Bowman and two others - Gezo G. Edwards, 39, and Henry B. Williams, 32 - were found guilty of the drug conspiracy charge in November 2012 following a five-week trial in the U.S. District Court of the District of Columbia. In addition, Bowman was found guilty of possession of a firearm during the commission of narcotics offenses. The three defendants were among 14 people indicted in 2011, following one of the largest recent seizures of cocaine in the area.
The Honorable Colleen Kollar-Kotelly sentenced Bowman this afternoon. Williams, of Glenn Dale, Md., was sentenced in February 2013 to a 51-month prison term. No sentencing date has been set for Edwards, of Silver Spring, Md. The government will be seeking a sentence of life imprisonment for Edwards at the time of his sentencing.
Last year, following the guilty verdict, the matter entered a second phase before the jury which determined that Edwards must forfeit assets that were the proceeds of or facilitated his drug trafficking activities. Specifically, the jury determined that over $366,000 in seized cash and a Rolex watch were among proceeds of the drug conspiracy or facilitated the drug dealing. Separately, Bowman did not contest the seizure of over $200,000 in additional money and a $9,400 diamond engagement ring that were recovered from his house at the time of his arrest.

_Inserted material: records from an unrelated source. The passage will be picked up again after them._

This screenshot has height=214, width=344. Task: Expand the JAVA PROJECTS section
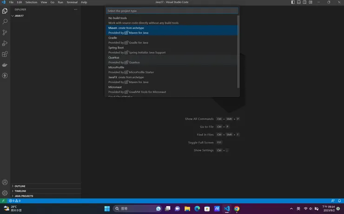(x=24, y=196)
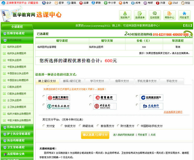Screen dimensions: 194x160
Task: Select 支付宝 as payment platform
Action: (44, 126)
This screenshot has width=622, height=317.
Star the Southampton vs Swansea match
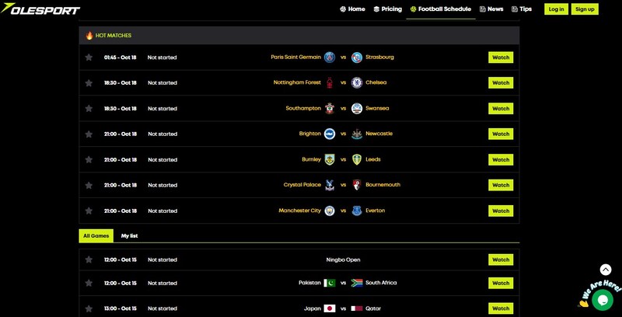click(x=89, y=109)
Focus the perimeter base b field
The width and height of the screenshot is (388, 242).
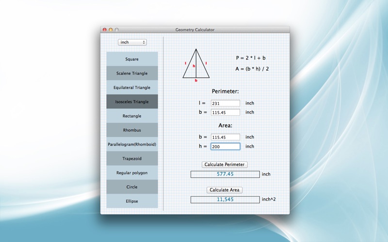225,112
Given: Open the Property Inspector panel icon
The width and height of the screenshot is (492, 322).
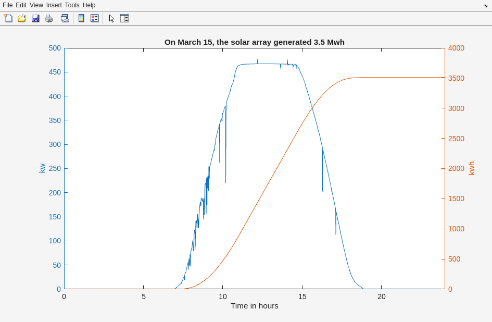Looking at the screenshot, I should click(124, 18).
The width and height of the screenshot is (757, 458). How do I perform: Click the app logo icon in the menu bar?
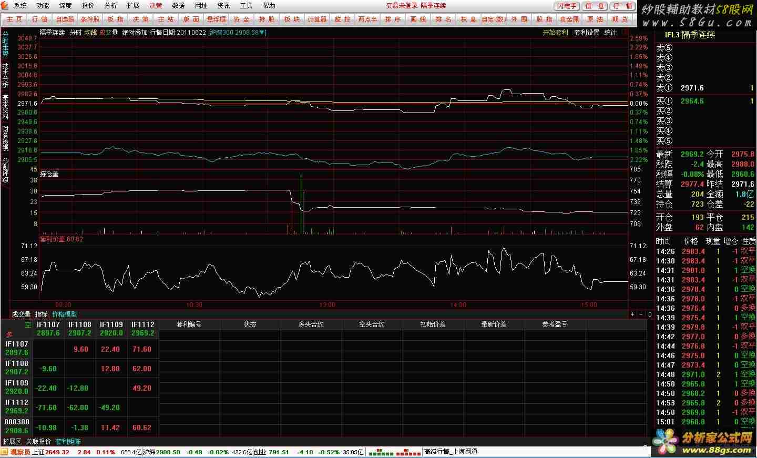(5, 6)
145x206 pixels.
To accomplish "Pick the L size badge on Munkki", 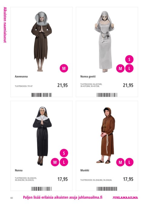I will 129,162.
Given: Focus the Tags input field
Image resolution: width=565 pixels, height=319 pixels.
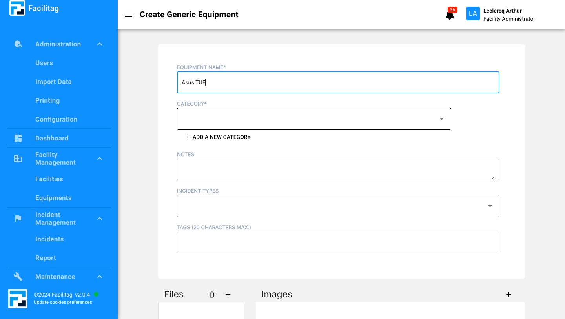Looking at the screenshot, I should (x=338, y=242).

In sentencing Bowman to 45 years, Judge Kollar-Kotelly stated that the Court had no choice but to impose this mandatory-minimum sentence. However, she noted that the sentence was appropriate in light of the fact that Bowman was an upper-level manager in a significant drug trafficking organization that infused multi-kilogram amounts of cocaine into the Washington, D.C. metropolitan area, the fact that the defendant possessed two .40 caliber pistols, an assault rifle, and body armor, and in light of the defendant’s significant criminal history. The court further ordered that Bowman pay $500 in special court assessments and that the 45-year sentence was to be followed by 10 years of supervised release.
“William Bowman was responsible for importing millions of dollars of cocaine from California for distribution on the streets of Washington, D.C.,” said U.S. Attorney Machen. “His conviction cut off a major source of supply of crack cocaine. This sentence reflects the strength of our commitment to preventing drug traffickers from flooding our neighborhoods with narcotics that fuel violence and addiction.”
“Today, justice was served as Mr. Bowman was sentenced for his participation in a large and dangerous drug trafficking organization,” said Assistant Director in Charge Parlave. “He will now pay the price for his activities, and our communities will be a safer place thanks to the diligent work of law enforcement and prosecutors.”
“This sentencing is a victory for our communities, as this large seizure of drugs would have had a devastating impact on neighborhoods in Washington, D.C. and Maryland,” said Chief Lanier. “The Metropolitan Police Department’s Narcotics and Special Investigations Division, along with our FBI partners, and the US Attorney’s Office have demonstrated once again that we will disrupt the trafficking of drugs, pursue criminals, and bring them to justice.”
The indictments in the case, returned in April 2011, followed a 15-month investigation by the FBI and MPD into people suspected of acting as wholesale distributors of cocaine in the metropolitan area. The investigation determined that from January 2009 through April 2011, the defendants and others maintained a drug trafficking organization that supplied distribution amounts of cocaine and crack cocaine to dealers in the District of Columbia and Maryland.
The investigation revealed that Bowman and Edwards obtained large quantities of cocaine from sources in the Los Angeles area, which they transported back to the Washington, D.C. area for redistribution to wholesale traffickers, including Williams.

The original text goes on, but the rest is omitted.